(Stored entries)

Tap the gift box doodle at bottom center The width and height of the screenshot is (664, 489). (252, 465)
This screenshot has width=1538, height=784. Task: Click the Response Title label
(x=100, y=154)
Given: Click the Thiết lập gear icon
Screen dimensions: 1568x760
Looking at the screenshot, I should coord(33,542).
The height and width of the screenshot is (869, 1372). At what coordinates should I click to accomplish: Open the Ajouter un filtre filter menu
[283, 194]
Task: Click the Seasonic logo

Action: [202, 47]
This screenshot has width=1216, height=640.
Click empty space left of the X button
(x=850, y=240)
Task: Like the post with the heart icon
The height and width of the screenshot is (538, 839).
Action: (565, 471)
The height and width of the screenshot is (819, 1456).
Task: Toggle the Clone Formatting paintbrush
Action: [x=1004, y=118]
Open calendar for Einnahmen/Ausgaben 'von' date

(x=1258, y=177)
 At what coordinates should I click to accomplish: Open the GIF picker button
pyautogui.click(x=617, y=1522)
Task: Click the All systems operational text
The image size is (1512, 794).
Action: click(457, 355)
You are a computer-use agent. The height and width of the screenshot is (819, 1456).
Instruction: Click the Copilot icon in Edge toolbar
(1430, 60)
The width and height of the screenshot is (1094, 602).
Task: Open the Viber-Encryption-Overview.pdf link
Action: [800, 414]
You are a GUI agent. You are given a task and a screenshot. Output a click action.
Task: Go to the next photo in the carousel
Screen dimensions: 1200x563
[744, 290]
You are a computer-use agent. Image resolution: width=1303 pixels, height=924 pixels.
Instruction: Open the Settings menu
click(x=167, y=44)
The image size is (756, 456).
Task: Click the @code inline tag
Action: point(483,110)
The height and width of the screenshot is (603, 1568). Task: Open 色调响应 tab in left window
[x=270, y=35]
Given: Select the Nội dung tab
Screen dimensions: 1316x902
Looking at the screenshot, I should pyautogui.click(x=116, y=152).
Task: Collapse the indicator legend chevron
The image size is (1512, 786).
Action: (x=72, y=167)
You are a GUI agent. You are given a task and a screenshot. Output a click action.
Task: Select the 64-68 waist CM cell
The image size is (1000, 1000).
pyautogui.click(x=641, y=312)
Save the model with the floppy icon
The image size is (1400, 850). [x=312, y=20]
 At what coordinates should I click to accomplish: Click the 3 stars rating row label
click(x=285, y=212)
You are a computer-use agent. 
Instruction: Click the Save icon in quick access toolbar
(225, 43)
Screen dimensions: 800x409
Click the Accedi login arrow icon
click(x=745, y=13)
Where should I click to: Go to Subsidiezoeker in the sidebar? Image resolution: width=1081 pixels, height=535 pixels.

> _REQUIREMENT_
Report every line of the items above that contains the string "should". Treat matches as case-sensitive.

> _RESULT FOR THIS EXERCISE_
Looking at the screenshot, I should coord(33,542).
The height and width of the screenshot is (869, 1372). At what coordinates should I click to accomplish: Open the Ajouter un filtre filter menu
 At what coordinates should I click to accomplish: Open the GIF picker button
Looking at the screenshot, I should pyautogui.click(x=116, y=152).
 At what coordinates should I click to accomplish: Click the 3 stars rating row label
Where should I click to: Go to Subsidiezoeker in the sidebar? Image resolution: width=1081 pixels, height=535 pixels.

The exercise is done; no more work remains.